Actually, it was a reception after the burial.

Turns out the principal wasn’t really thinking about his family when he was at our house. He wasn’t really thinking about my family, either.

He was thinking about a letter from the church’s parish council, which the pastor—Charles Dreisbach—had delivered to him the previous week.

“He said, ‘Oh here, you’re not going to like this,’ “ the principal said. “He hands me this, I open it up and they had cut my salary in half or nearly in half because I was no longer principal of a high school.”

When the principal came to our small Catholic school in 1986, it was a K-through-12 school with dwindling enrollment. Two years later, the high school was shuttered, leaving it K-through-8th grade.

“That was what I was occupied with as I was milling around with other board members,” the principal said.

I felt a tug of disbelief as he said this, but I was more amused than I was angry. This man had absolutely no feel for his audience. He’s talking to me about the day my father was buried, and saying that what was really on his mind was his paycheck. I tried to remain attentive to what he was saying, it is possible that some sort of emotion flashed across my face because he acknowledged the potential faux pas.

“I remember it probably was not appropriate,” he said, “but it all kind of fit.”

He then named two different families whose children were classmates of mine, and who were at our house that day.

“I remember telling them, ‘The gall of that Dreisbach, he’s not going to cut my salary,’ “ the principal said. “I’m the one that closed the high school. You want to go through that, you get somebody else to go through that. You need to compensate me for the work I’ve done.’ “

“I remember walking out your door,” he said, “and I saw that there was a rip in the screen.”

This was the moment I remembered. When my mom called his name and he turned around and she thanked him for coming.

There was, in fact, a rip in the screen. It was from our cat, a calico named Benny. When he wanted to come inside, Benny would jump up and grab hold of the screen with his claws, hanging with his back feet off the ground and causing the aluminum frame to bang against the frame, which would let us know to open the front door.

The principal said he then asked the school’s janitor—a fellow named Philip—to come and repair our screen. Then he stopped and corrected himself.

“I didn’t ask him, I told him,” the principal said, “ ‘I want you to go over to the O’Neils and repair their screen door.’ “

I don’t remember the screen being repaired, but I don’t doubt that it happened. I told the principal it was funny he’d remember something so specific.
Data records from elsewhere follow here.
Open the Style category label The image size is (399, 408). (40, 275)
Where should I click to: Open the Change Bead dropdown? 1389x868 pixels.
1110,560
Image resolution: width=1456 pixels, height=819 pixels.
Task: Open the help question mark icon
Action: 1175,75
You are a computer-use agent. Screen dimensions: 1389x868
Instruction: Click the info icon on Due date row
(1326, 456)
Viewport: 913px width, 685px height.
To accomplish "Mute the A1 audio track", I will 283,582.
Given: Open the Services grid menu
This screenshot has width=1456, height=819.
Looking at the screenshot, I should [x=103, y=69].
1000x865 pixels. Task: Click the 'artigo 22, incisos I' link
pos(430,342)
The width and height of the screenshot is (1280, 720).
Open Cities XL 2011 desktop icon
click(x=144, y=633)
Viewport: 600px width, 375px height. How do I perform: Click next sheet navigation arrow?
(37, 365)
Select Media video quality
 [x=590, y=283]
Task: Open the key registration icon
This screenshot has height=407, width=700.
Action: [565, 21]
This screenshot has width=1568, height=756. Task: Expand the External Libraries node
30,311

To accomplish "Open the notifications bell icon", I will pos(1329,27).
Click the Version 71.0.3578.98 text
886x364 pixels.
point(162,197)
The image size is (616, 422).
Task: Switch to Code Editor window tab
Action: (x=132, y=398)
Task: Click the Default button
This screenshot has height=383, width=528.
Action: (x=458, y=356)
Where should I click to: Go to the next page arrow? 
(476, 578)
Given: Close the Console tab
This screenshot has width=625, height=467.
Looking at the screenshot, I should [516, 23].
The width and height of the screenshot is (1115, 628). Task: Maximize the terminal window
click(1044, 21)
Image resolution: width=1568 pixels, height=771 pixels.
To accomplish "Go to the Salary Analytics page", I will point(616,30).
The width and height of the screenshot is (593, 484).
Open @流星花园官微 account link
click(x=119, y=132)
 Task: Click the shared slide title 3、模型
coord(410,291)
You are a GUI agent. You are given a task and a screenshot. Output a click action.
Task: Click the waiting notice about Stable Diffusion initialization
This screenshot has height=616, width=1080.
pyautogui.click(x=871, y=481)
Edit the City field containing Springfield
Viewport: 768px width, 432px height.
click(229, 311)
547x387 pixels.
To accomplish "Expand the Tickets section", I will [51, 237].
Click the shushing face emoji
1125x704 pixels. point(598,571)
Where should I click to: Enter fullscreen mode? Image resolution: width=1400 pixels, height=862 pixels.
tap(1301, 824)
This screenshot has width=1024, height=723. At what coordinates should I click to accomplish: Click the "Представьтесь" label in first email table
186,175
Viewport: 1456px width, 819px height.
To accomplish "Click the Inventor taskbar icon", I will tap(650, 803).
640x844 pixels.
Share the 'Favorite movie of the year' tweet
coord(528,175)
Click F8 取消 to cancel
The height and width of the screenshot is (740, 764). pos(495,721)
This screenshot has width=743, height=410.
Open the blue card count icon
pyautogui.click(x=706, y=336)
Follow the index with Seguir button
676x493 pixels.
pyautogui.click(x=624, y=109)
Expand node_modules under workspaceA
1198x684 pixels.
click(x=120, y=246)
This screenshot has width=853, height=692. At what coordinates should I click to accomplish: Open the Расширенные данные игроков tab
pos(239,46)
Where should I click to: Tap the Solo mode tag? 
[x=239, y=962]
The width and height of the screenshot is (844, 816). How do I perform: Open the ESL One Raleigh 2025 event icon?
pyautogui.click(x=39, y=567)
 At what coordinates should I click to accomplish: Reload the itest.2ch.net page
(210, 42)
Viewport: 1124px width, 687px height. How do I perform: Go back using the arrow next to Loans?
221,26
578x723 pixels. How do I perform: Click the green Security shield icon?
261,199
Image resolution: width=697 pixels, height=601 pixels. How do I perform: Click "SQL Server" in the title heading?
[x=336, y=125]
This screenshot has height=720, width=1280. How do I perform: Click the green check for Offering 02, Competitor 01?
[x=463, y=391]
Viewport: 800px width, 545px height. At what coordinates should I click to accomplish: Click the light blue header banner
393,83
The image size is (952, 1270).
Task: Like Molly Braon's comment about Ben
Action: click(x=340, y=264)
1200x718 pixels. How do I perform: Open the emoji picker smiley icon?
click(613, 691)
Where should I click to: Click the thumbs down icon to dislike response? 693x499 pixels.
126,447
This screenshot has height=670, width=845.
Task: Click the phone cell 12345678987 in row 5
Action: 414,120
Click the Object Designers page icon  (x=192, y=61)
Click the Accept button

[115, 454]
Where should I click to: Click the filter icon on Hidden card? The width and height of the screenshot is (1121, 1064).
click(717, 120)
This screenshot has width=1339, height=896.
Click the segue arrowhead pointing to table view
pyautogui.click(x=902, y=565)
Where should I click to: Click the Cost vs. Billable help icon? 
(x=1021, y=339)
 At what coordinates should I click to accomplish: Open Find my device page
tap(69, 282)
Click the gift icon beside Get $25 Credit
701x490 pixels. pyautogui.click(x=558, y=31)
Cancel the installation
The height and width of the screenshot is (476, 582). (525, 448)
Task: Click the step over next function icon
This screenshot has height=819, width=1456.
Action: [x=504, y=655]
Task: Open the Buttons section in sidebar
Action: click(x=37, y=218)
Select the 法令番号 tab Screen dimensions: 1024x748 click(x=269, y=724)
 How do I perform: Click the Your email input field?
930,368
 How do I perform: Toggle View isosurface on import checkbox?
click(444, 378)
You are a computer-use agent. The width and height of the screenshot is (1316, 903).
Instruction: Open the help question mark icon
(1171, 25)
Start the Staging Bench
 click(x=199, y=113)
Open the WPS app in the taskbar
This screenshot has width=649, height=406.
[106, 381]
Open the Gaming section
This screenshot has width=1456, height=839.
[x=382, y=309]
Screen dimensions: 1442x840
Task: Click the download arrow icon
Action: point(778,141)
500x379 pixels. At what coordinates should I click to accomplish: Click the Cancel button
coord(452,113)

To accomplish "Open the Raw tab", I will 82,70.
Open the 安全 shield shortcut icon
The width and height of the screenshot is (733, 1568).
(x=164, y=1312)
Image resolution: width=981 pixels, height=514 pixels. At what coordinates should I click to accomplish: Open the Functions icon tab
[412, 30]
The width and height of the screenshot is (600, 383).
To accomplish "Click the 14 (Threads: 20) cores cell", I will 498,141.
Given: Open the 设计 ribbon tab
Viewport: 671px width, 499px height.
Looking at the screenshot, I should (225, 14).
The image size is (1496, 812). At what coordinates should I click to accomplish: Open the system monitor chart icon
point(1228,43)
“It’s those little things that start to sort of cascade over time,” the principal said. “So you’re Mom appreciated that and that and that.”

It seems like a nice gesture. It WAS a nice gesture. It’s also fairly telling that he was focused most on my mom’s reaction.

A final note to the story is that the principal said refused to accept the proposed cut in his pay.

“I just said, ‘No way,’ “ the principal told me. “ ‘No. Way.’ I wrote a letter, delivered it to each board member in person so they had a meeting next week or whatever and came out of it saying, ‘You’re on. You can stay as long as you want.’ “

This was at the start of the 1988-’89 school year. The principal left in the summer of ‘90, which is when we moved to California. The small Catholic school where he’d been the principal closed for good in 1993 due to declining enrollment.

How I feel now: Some people think that narcissists never think of anyone but themselves. This is absolutely not true.

They think about others. They just don’t necessarily care about the needs of those people. They certainly don’t care about their needs as much as they care about getting their own met.

The principal’s interest in my mom specifically and my family in general never had anything to do with what we were going through or what we might need. It was entirely about how my mom responded to him. She was an incredibly nice and kind woman, who shared her warmth freely. That’s what he took from that day when he attended my father’s funeral and subsequently came to my family’s home.